Offset Distribution

Offset Distribution

Kafka consumer applications can store the position for one or more topic partitions inside Kafka. This allows the consumer application to continue consuming where it left off in case the application is stopped or fails. Offset Distribution makes sure the committed offsets are distributed to all Kafka Clusters of the tenant instance. This enables consumer applications to migrate from one Kafka Cluster to another Kafka Cluster. An example would be an application moving from on premise installation to a the cloud, and using the cloud Kafka Cluster.

The Distribution Model controls if committed offsets should be distributed, and which clusters it should be distributed to.

How it works

The Offset Distributor syncs consumerGroup offsets from the source cluster to a target cluster to allow for consumer applications to start on the target cluster without having to process all data on the topic.
Suppose messages are distributed using the Message Distributor to a new Kafka cluster, there is no consumergroup offset stored, so potentially weeks of messages would be processed again by a new consumer application using the same group ID.
The Offset Distributor syncs the consumergroup offsets often by determining timestamps of all consumerGroups on all Kafka topics gathered from the __consumer_offsets topic of the source cluster.
On the target cluster, an Offset Committer is running that receives the offset timestamps from the Offset Distributor and sets consumergroup offsets based on the timestamps.
There is some delay (below 1 minute) in this process, so there may still be some limited double processing of data.

Check status

From an operating standpoint it is important to validate:

  • Is the offset distributor running on the source cluster?

  • Is the offset committer running on the target cluster?

In combination with message distributor this may result in 4 connector tasks running for each Kafka cluster in case of a bilateral or multilateral Distribution setup:

  • message distributor

  • offset distributor

  • offset committer

  • (optional) schema distributor

Enabling Offset Distributor with Distributor Helm Charts

See the Deploying Distributor page for instructions on deploying the Offset Distributor

Enabling Offset Committer with Distributor Helm Charts

See the Deploying Distributor page for instructions on deploying the Offset Committer

Check functionality

Offset Distributor

To see if the offset distributor on the source cluster is running (apart from status, logs etc), you can get consumergroup details from the broker, by opening a shell to the Pod (or using RedPanda) for example.
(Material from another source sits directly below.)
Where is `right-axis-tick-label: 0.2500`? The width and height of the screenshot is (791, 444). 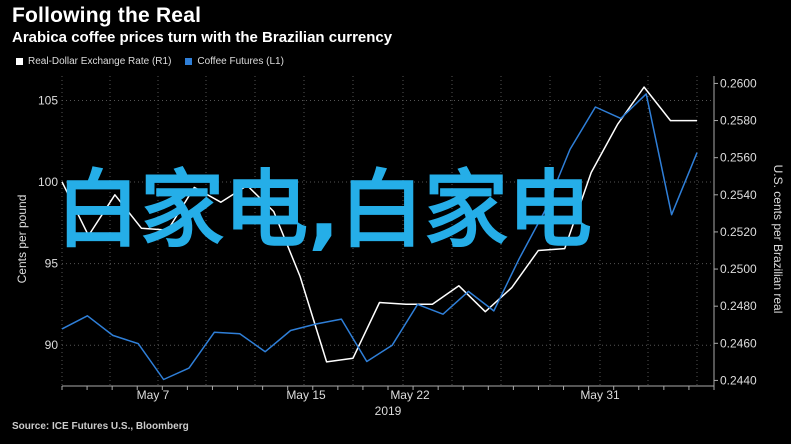 right-axis-tick-label: 0.2500 is located at coordinates (738, 269).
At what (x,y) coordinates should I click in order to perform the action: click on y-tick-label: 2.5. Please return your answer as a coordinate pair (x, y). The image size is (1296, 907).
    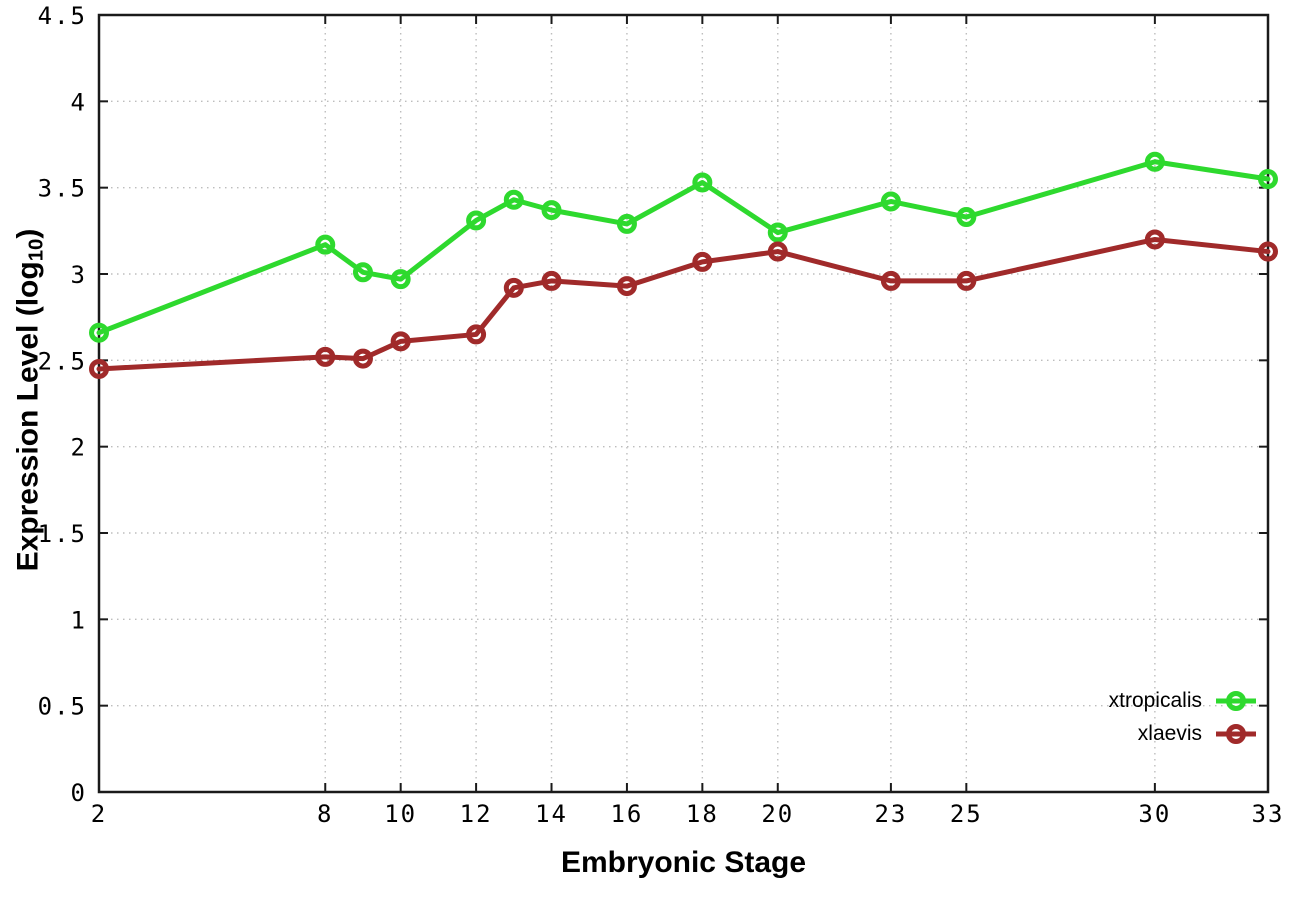
    Looking at the image, I should click on (62, 361).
  • First find the offset-distributor consumergroup:

    • /opt/kafka/bin/kafka-consumer-groups.sh --command-config /tmp/client --bootstrap-server $kafkahost --list
      the offset-distributor consumergroup is named _<cluster_name>-offset-distributor-level-X-to-X
      for example: _axual-demo-cluster01-offset-distributor-level-31-to-target.

  • Then describe the consumergroup as such:

    • /opt/kafka/bin/kafka-consumer-groups.sh --command-config /tmp/client --bootstrap-server $kafkahost --describe --group _<clustername>-offset-distributor-level-X-to-X

    • you should see consumergroup current-offset and log-end-offset on the many partitions of the __consumer-offsets topic.
      Note the LAG and verify the number gets reduced periodically, this shows the offset distributor is active.

Offset Distributor & Committer

To verify offset distribution on the target cluster, you can compare all consumergroup offsets of the source cluster with the target cluster.
For example this command /opt/kafka/bin/kafka-consumer-groups.sh --command-config /tmp/client --bootstrap-server $kafkahost --describe --offsets --all-groups will show all offsets and lags of all consumer groups.
A properly working offset Distribution results in rapid updates on the target cluster on consumergroups that have no active consumer application.